Tuesday, March 1, 2016

Using Powershell Empire as a phishing test tool...


Performing internal phishing tests is important for both user education and security metrics.  There are a lot of vendor options out there for helping organizations with their phishing exercises, but up until now most of ours have been created using in-house tools.  One tool we are beginning to use for phishing tests is "Powershell Empire".


Powershell Empire (or "Empire" for short) has become one of my favorite pentesting tools.  Empire is a PowerShell post-exploitation tool that implements the ability to run PowerShell "agents" against target systems.  It contains awesome post-exploitation modules ranging from key loggers to Mimikatz, and is very good at evading network detection. Even after landing a Meterpreter session I find myself pivoting more often to using Empire these days for post-exploitation.

By using PowerShell, Empire has some offensive advantages including full .NET access, direct access to the Win32 API, the ability to assemble malicious binaries in memory, and a default installation on Windows 7+.

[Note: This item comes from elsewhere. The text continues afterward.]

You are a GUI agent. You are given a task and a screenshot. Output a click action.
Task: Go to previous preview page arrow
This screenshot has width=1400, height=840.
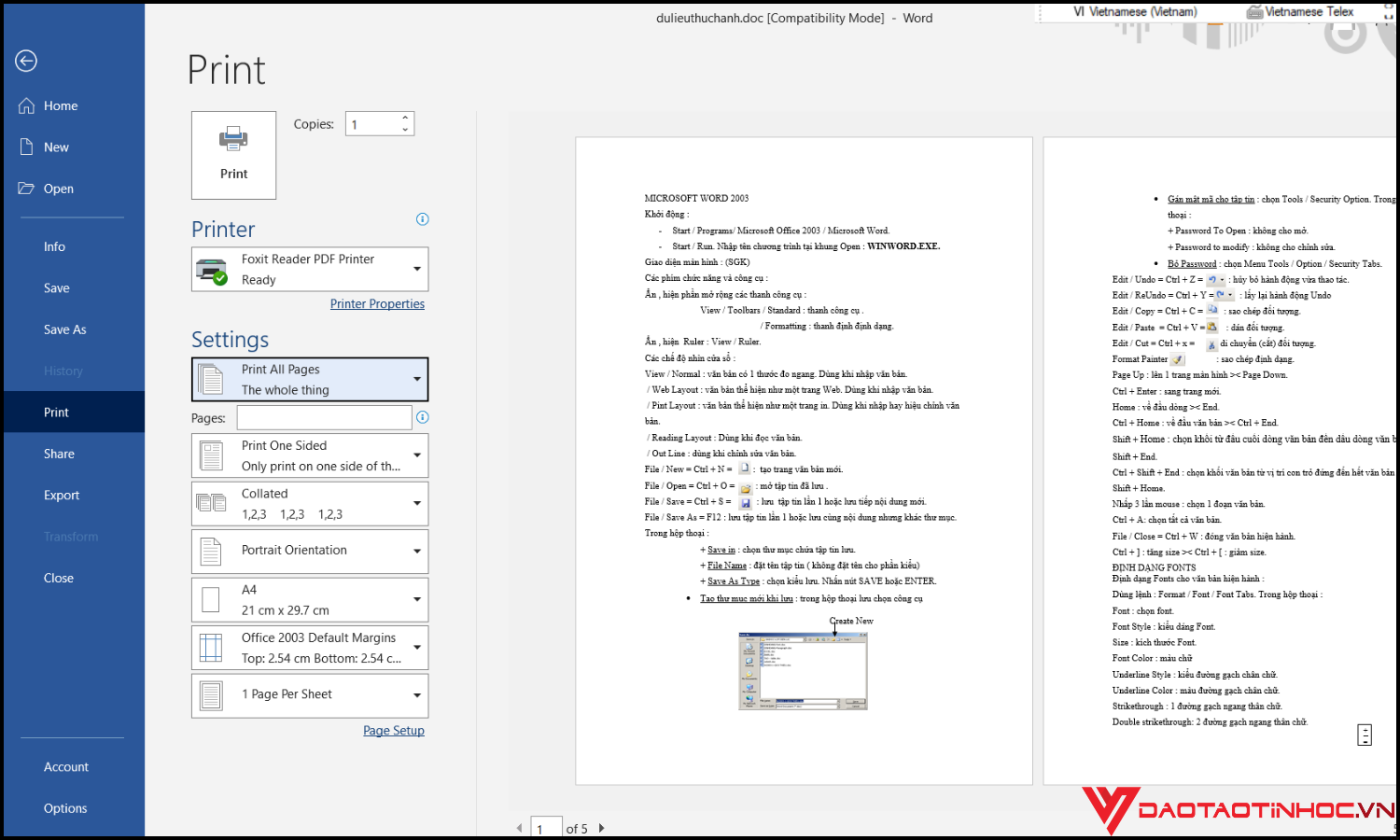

Because PowerShell is native to Windows, I don't have to worry much about AV catching my payloads (for now - some script tweaking tests against our AV may be necessary in the future, and other tools do see the activity).  That makes Empire super useful for creating payloads for both pentesting and in-house phishing exercises.  

Empire has numerous options for creating different types of agents.  Creating an Empire agent as an Office macro using Empire is straight forward.  By embedding the macro into a Word or Excel document and adding some tempting text, it becomes a good phishing exercise.  Here's an example of an Excel attachment to an email stating that Macros must be enabled:


If the victim enables the content, here's an edited version of what appears:


The macro executes the Empire agent and that agent checks in with my Empire server and provides what I need for phishing statistics (Empire also saves this info to an agent log on disk for easy parsing with the usual awesome Linux tools).  Here's a generic screenshot of an agent's info:


After collecting this information, I kill the agents and everything is back to normal on the victim workstations again.